Wales snow: New snow warning after disruption
A new snow warning has been issued for south east Wales as freezing weather continues to cause travel disruption.
Up to 10cm (4in) of snow could affect the area on Tuesday, and an ice warning will be in place for most of Wales.
BBC Wales meteorologist Derek Brockway said most of the snowfall would be light but there was a 30% risk of heavier snow falling in parts of south and south east Wales.
About 120 schools closed on Monday with ice making many roads treacherous.
A bus carrying 16 pupils slipped off a steep road covered in slush and snow at Abercarn in Caerphilly county. Three were treated for minor injuries.
A yellow warning -meaning be aware - has been issued by the Met Office for the south and south east of Wales, which means people should be aware.
In this area, between five to 10cm (4in) of snowfall is possible with a 30% chance of more than 10cm in places.
"We're keeping a close eye on developments. There is a risk of more sleet and snow in the next 24 hours in mid, south and west Wales," said Brockway.
"There is a 30% chance that parts of south and southeast Wales could have some heavy snow. However, the forecast is not as clear cut as it was last week.
"There is still a lot of uncertainty regarding how much snow we'll get. Things could change but it's unlikely to be as bad as last Friday."
Ice will continue to be a major hazard with some low temperatures into Tuesday.
On Monday, schools were closed in more than half of the country's counties but the south Wales valleys was worst affected. By 17:00 GMT on Monday, two schools announced they will close because of the weather on Tuesday - Peter Lea Primary School, Cardiff, and Llantrisant Primary School in Rhondda Cynon Taf (RCT).
Many of Monday's closures were related to health and safety reasons, with pavements and playgrounds still icy. In some areas parents helped to clear school playgrounds and pavements.

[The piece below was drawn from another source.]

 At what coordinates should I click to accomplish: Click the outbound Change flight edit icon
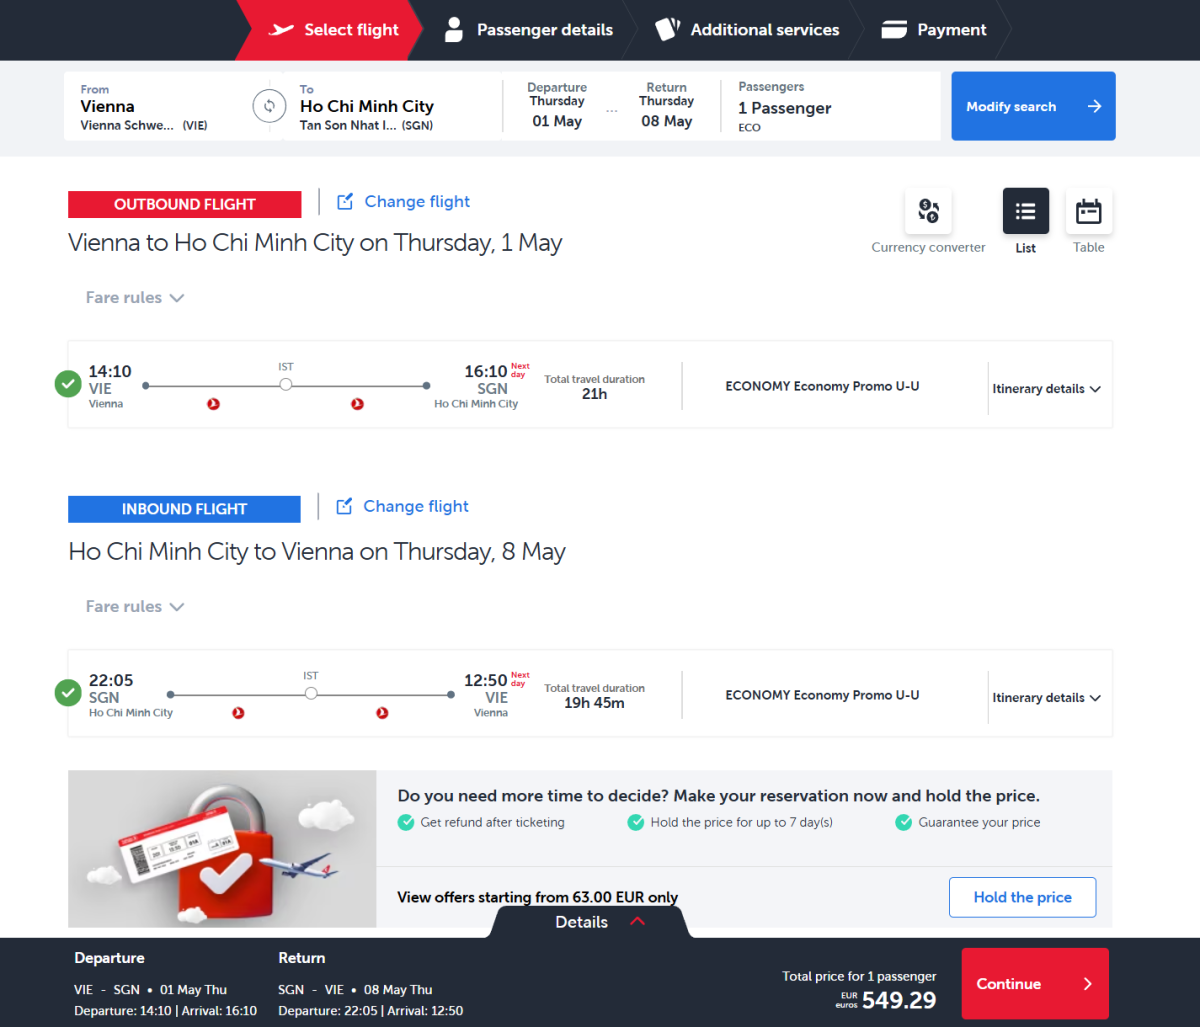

RCT council, which had at least 30 schools shut, said secondary schools were being prioritised because some pupils were sitting exams this week.
While major routes are mostly open, some mountain and minor roads are still closed and many others around the country continue to be dangerous.
In Caerphilly county, a bus carrying Abercarn Primary School pupils went off Llanfach Road, which was covered in slush and snow.
Nobody was seriously injured but three children had minor injuries and were treated by a local GP.
'Be properly equipped'
Caerphilly council said it had issued advice to school bus operators to review routes in light of the continuing weather conditions.
Mountain rescuers warned walkers to think twice before heading up high peaks in bad weather after two separate incidents on Corn Du in the Brecon Beacons at the weekend.
A woman slipped and broke her ankle on Saturday while another broke two bones in a leg on Sunday.
Mark Jones, deputy team leader of Brecon Mountain Rescue Team, said: "We would call on anyone heading out into the mountains during this cold snap to be properly equipped with crampons, ice axe or walking poles, warm weather gear, map, compass and torch.
"If you are unused to high level walking it may be better to stick to the lower slopes."
The search around Machynlleth, Powys, for the body of missing five-year-old April Jones has been suspended because of the weather. Police teams looking for April, who has been missing since 1 October were stood down on Thursday and are expected to return to Machynlleth next weekend.
North Wales Police cautioned a motorist in Connah's Quay who was reaching out of the window to collect snow and throwing it at pedestrians.
The Penderyn, Maerdy, Bwlch and Rhigos mountain roads in south Wales all remained closed on Monday, as did the A542 Horseshoe Pass in Denbighshire.
One lane on the M4 second Severn crossing was closed westbound.
Local authorities said they were working hard trying to keep important routes open.
Caerphilly council said its gritting vehicles had covered a distance of more than 5,000 miles (8,047km) since Friday morning.
Its team had spread around 1,400 tonnes of salt worth £90,000, and the local authority said it was well placed to tackle further spells of cold weather with over 5,500 tonnes still in storage.
On the trains, there were delays of up to 30 minutes on First Great Western services between Cardiff Central and Bridgend due to signalling problems.
The problem was also affecting Arriva Trains Wales services.